• Your task:
Repeat everything from the very start of the records down to the line containing "第11回金融教育に関する小論文・実践報告コンクール（2014年） (274, 1230)", including that line, without changing a thing.

───── Listed entries

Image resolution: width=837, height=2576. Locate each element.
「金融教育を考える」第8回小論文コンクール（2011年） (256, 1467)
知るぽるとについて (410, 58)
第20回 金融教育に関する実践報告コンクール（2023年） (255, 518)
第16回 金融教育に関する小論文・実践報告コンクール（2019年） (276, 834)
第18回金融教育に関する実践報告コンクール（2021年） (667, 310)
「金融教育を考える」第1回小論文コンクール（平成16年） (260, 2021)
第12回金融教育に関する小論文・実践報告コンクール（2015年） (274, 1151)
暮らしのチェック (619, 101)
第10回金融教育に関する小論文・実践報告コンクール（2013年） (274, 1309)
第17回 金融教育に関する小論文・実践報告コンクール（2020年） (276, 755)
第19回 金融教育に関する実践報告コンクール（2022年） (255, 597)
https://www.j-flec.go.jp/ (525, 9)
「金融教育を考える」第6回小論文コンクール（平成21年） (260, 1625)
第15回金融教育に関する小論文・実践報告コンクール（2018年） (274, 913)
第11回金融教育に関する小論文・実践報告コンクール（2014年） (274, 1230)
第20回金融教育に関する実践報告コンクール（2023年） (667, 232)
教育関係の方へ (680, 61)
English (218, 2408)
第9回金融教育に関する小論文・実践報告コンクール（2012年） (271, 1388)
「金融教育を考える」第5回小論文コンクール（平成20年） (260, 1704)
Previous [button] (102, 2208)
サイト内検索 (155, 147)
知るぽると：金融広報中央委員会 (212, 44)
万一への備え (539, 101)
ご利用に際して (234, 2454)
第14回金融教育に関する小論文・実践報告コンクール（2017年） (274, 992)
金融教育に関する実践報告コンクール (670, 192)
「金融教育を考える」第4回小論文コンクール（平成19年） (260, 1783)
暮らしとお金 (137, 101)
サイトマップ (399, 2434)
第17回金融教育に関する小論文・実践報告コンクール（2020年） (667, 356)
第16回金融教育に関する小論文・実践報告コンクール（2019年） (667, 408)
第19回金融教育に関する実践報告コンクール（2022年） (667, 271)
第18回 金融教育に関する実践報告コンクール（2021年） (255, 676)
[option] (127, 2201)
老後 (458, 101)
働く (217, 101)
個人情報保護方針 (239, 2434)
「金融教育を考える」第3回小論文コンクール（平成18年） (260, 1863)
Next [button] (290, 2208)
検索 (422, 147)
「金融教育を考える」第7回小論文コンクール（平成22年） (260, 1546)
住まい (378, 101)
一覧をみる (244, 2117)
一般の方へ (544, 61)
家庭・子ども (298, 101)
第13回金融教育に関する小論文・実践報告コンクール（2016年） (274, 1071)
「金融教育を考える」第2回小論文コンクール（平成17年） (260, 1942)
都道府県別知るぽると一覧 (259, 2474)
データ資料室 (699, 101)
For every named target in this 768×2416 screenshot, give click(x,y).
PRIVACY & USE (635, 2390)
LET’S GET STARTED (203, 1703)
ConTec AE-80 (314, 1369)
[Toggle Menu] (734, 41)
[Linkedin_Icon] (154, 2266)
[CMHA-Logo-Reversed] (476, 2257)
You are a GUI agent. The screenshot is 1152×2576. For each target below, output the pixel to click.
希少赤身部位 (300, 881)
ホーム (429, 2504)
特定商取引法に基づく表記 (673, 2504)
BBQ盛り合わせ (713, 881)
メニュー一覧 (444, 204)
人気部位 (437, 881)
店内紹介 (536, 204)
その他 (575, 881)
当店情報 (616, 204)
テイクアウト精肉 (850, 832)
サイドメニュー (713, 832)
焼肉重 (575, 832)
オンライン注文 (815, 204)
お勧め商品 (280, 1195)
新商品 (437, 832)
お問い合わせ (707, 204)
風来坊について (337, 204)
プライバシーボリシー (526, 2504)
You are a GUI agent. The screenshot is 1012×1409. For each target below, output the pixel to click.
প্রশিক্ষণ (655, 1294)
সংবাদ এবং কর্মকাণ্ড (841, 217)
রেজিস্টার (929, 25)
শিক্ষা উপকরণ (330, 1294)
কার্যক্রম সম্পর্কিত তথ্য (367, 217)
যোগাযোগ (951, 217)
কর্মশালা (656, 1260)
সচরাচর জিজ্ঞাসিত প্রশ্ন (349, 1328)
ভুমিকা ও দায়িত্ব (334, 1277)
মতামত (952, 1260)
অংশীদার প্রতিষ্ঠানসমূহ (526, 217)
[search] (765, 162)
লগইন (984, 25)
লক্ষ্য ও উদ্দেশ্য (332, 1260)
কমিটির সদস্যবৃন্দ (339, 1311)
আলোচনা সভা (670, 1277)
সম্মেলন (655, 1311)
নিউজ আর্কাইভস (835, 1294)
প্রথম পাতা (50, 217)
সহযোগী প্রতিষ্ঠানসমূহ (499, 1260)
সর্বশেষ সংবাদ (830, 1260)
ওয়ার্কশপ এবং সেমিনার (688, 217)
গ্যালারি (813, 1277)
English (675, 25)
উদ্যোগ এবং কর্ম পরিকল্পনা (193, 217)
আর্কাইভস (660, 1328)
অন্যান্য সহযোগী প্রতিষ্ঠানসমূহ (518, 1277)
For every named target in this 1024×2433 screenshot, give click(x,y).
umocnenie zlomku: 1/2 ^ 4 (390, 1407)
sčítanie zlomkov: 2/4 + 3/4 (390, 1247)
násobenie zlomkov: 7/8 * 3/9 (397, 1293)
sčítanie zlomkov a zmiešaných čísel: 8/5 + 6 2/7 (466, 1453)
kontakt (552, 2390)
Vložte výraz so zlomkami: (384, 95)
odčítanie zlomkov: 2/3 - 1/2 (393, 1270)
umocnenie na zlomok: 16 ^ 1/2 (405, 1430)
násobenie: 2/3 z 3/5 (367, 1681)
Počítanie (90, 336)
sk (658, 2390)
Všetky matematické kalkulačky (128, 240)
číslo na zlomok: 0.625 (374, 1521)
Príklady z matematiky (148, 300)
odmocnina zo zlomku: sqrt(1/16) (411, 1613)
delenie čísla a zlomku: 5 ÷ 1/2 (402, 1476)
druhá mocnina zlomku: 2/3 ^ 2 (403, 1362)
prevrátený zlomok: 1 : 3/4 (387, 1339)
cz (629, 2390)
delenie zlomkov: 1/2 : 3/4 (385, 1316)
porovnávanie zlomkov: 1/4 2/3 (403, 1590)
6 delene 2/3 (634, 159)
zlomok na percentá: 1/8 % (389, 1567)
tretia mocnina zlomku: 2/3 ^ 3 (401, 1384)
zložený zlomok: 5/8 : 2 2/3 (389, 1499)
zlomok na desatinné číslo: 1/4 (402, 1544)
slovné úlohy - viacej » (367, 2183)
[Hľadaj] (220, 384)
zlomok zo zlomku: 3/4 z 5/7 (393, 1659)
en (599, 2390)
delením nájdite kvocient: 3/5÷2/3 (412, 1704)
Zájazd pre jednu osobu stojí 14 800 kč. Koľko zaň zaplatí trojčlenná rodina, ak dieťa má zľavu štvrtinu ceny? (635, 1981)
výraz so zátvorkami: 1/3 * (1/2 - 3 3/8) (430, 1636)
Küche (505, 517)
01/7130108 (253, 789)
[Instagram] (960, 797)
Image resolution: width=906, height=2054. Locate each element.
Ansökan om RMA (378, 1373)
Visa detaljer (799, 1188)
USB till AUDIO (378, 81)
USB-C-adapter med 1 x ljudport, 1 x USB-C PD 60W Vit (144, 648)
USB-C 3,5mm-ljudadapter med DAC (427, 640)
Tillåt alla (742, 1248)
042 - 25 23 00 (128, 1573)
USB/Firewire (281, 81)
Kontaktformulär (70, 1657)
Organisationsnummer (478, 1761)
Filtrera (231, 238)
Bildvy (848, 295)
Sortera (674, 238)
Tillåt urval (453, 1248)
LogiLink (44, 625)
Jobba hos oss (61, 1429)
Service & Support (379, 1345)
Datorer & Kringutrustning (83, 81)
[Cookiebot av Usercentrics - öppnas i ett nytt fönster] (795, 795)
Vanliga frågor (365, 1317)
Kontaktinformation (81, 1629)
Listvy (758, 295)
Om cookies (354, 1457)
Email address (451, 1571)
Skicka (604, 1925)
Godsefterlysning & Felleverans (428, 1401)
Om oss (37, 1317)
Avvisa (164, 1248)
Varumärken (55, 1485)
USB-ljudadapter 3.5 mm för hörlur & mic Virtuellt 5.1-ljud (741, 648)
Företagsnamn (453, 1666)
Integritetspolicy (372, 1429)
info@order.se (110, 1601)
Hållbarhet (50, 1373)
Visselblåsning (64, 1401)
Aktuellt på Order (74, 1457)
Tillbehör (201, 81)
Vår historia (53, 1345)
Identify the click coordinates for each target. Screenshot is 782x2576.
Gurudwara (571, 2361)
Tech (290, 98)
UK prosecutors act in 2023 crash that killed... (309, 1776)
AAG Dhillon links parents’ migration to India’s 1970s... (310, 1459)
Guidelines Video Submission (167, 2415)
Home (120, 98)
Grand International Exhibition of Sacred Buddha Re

──────────

• Output of the task:
Image resolution: width=837, height=2576. Locate each element.
「金融教育を考える」第8回小論文コンクール（2011年） (256, 1467)
知るぽるとについて (410, 58)
第20回 金融教育に関する実践報告コンクール（2023年） (255, 518)
第16回 金融教育に関する小論文・実践報告コンクール（2019年） (276, 834)
第18回金融教育に関する実践報告コンクール（2021年） (667, 310)
「金融教育を考える」第1回小論文コンクール（平成16年） (260, 2021)
第12回金融教育に関する小論文・実践報告コンクール（2015年） (274, 1151)
暮らしのチェック (619, 101)
第10回金融教育に関する小論文・実践報告コンクール（2013年） (274, 1309)
第17回 金融教育に関する小論文・実践報告コンクール（2020年） (276, 755)
第19回 金融教育に関する実践報告コンクール（2022年） (255, 597)
https://www.j-flec.go.jp/ (525, 9)
「金融教育を考える」第6回小論文コンクール（平成21年） (260, 1625)
第15回金融教育に関する小論文・実践報告コンクール（2018年） (274, 913)
第11回金融教育に関する小論文・実践報告コンクール（2014年） (274, 1230)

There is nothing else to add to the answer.